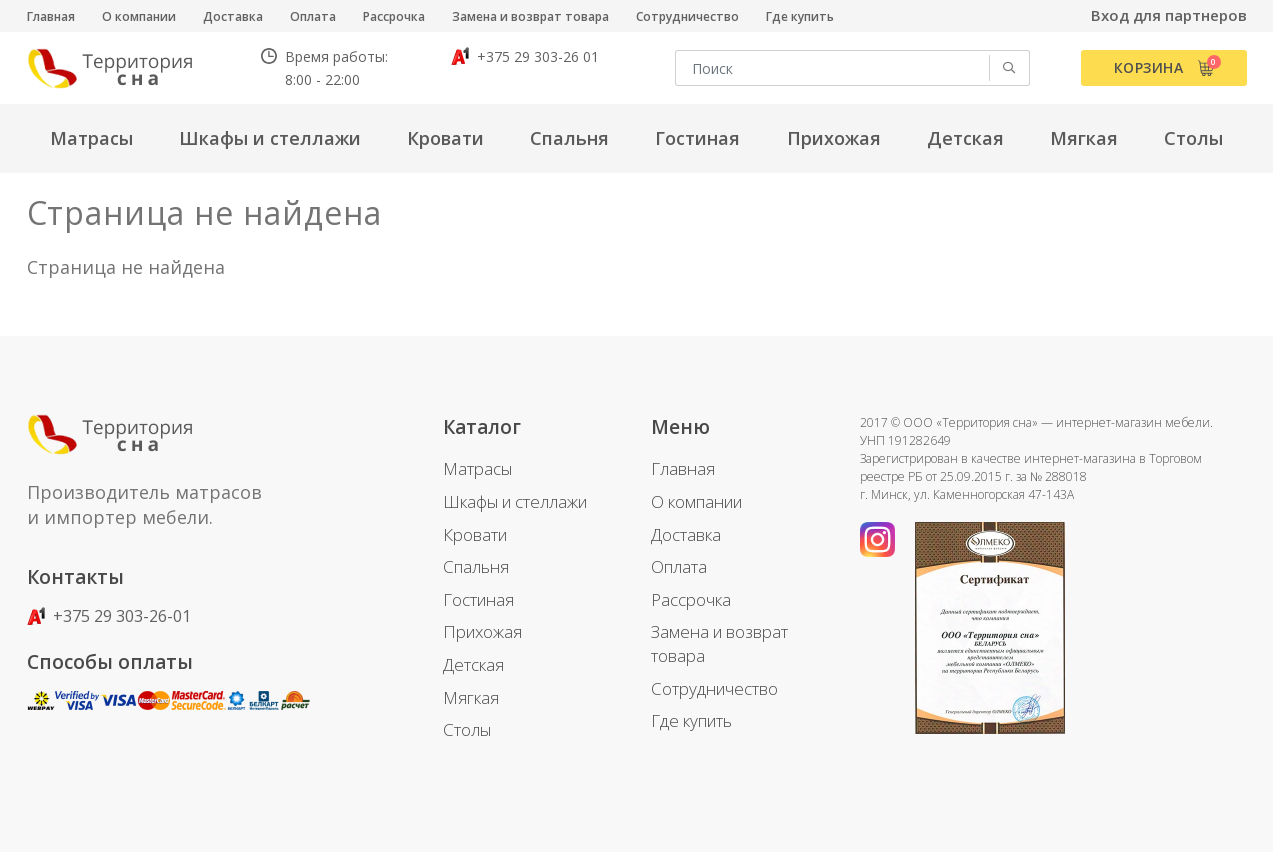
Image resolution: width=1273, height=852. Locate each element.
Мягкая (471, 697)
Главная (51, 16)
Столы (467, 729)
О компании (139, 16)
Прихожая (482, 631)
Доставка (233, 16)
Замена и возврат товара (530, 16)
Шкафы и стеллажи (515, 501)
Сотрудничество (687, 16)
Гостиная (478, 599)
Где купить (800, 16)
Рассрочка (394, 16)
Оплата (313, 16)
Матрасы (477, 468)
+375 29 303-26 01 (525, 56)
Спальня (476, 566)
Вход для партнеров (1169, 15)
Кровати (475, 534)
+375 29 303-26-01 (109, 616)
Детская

◆ ◆ ◆ ◆ ◆ ◆ ◆

■ EXERCISE DETAILS ■
Please rewrite all of the material above, changing "Матрасы" to "Матрацы" and keeping everything else the same. Leave out the pictures.

■ THE RESULT ■
Image resolution: width=1273, height=852. Locate each element.
Мягкая (471, 697)
Главная (51, 16)
Столы (467, 729)
О компании (139, 16)
Прихожая (482, 631)
Доставка (233, 16)
Замена и возврат товара (530, 16)
Шкафы и стеллажи (515, 501)
Сотрудничество (687, 16)
Гостиная (478, 599)
Где купить (800, 16)
Рассрочка (394, 16)
Оплата (313, 16)
Матрацы (477, 468)
+375 29 303-26 01 (525, 56)
Спальня (476, 566)
Вход для партнеров (1169, 15)
Кровати (475, 534)
+375 29 303-26-01 (109, 616)
Детская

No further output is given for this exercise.